In the EU specifications (see Table 1), saccharin (E 954 (i)) is defined (according to the chemical name) as an anhydrous substance (molecular weight 183.18), whereas the sodium salt (E 954 (ii)) is defined as a dihydrate (molecular weight 241.19), the potassium salt (E 954 (iv)) as a monohydrate (molecular weight 239.77) and the calcium salt (E 954 (iii)) as a hydrate with two saccharin units and 3.5‐waters of crystallisation (molecular weight 467.48). Considering the chemical formula of the salts of saccharin, the conversion factors to express the salts on a free imide basis (i.e. saccharin itself) are 0.76, 0.76 and 0.78 for the sodium, potassium and calcium salts, respectively.

The Panel noted that the EINECS numbers 204‐886‐1 for sodium saccharin (E 954 (ii)) and 229‐349‐9 for calcium saccharin (E 954 (iii)) reported in the EU specifications refer to the anhydrous substances. In addition, the Panel noted that no CAS numbers and no description of the manufacturing processes are indicated for saccharin and its sodium, potassium and calcium salts (E 954) in the EU specifications.

The chemical name of saccharin (E 954(i)) reported in the EU specifications is ‘3‐oxo‐2,3‐dihydrobenzo(d)isothiazol‐1,1‐dioxide’. The Panel noted that another chemical name for saccharin (E 954(i)) is ‘1,2‐benzisothiazole‐3(2H)‐one‐1,1‐dioxide’, as also reported in the JECFA specifications, and that the IUPAC name for saccharin (E 954(i)) is 2H‐1λ⁶,2‐benzothiazol‐1,1,3(2H)‐trione. The Panel also noted that the IUPAC name for anhydrous sodium saccharin (E 954 (ii)) is sodium 1,1,3‐trioxo‐1,3‐dihydro‐1λ⁶,2‐benzothiazol‐2‐ide, for anhydrous calcium saccharin (E 954 (iii)) is calcium bis(1,1,3‐trioxo‐1,3‐dihydro‐1λ⁶,2‐benzothiazol‐2‐ide), and for anhydrous potassium saccharin (E 954 (iv)) is potassium 1,1,3‐trioxo‐1,3‐dihydro‐1λ⁶,2‐benzothiazol‐2‐ide.

The Panel also noted that the purity of calcium saccharin (E 954 (iii)) in the EU specifications is ‘Not less than 95 % of C₁₄H₈CaN₂O₆S₂ on the anhydrous basis’, while in the JECFA specifications it is ‘Not less than 99 % after drying’. The purities of saccharin (E 954 (i)), sodium saccharin (E 954 (ii)) and potassium saccharin (E 954 (iv)) are reported as ‘Not less than 99 % on the anhydrous basis’ in the EU specifications.

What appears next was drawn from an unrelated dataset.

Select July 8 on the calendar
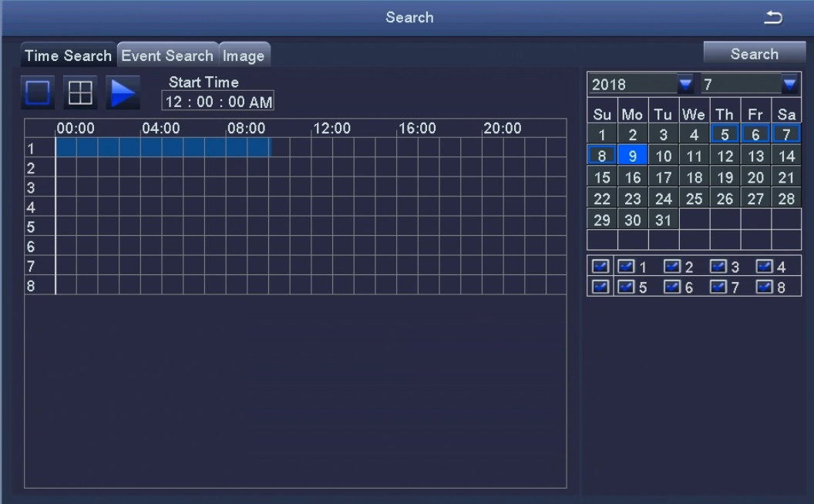Viewport: 814px width, 504px height. (602, 156)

3.1.2. Manufacturing process

According to the information provided by four different interested business operators (IBOs), saccharins can be manufactured by the Remsen‐Fahlberg process or the Maumee process (Documentation provided to EFSA n. 1, 2, 7, 8). Information was provided only for the manufacturing process of saccharin (E 954 (i)), sodium saccharin (E 954 (ii)) and calcium saccharin (E 954 (iii)), but not for potassium saccharin (E 954 (iv)).

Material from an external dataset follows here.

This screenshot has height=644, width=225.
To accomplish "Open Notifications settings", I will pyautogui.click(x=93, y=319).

The IBOs described both manufacturing processes. However, the two IBOs that manufacture saccharin (E 954 (i)) and sodium saccharin (E 954 (ii)) have confirmed that they only use the Remsen‐Fahlberg process (Documentation provided to EFSA n. 4, 11, 12). No IBO manufacturing saccharins (E 954) using the Maumee process expressed an interest following the EFSA call for technical data on saccharin and its sodium, potassium and calcium salts (E 954), ¹⁶ requesting data and information on manufacturing process.

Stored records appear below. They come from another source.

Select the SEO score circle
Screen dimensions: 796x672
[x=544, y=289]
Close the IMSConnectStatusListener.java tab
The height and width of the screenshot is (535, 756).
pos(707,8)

According to one IBO, in the Remsen‐Fahlberg process (Figure 2), toluene reacts with chlorosulfonic acid, leading to a mixture of o‐ and p‐toluene sulfochlorides. o‐Toluene sulfochloride reacts with ammonia to form o‐toluene sulfonamide, which is oxidised with the use of oxidising agents, such as potassium permanganate, dichromate salt or chromic acid, to benzoic acid o‐sulfonamide and cyclised to saccharin (E 954 (i)) (Documentation provided to EFSA n. 7). The Panel noted that no description on the separation of the o‐toluene sulfochloride and o‐toluene sulfonamide from their p‐isomers was reported by this IBO. Another IBO referred to the Remsen‐Fahlberg process described in the Scientific Committee for Food as part of the original application for the approval of saccharin, which is in agreement with the description above (SCF, 1977) (Documentation provided to EFSA n. 2).

FIGURE 2.

Reaction sequence resulting in the formation of E 954 (i), according to the Remsen‐Fahlberg process.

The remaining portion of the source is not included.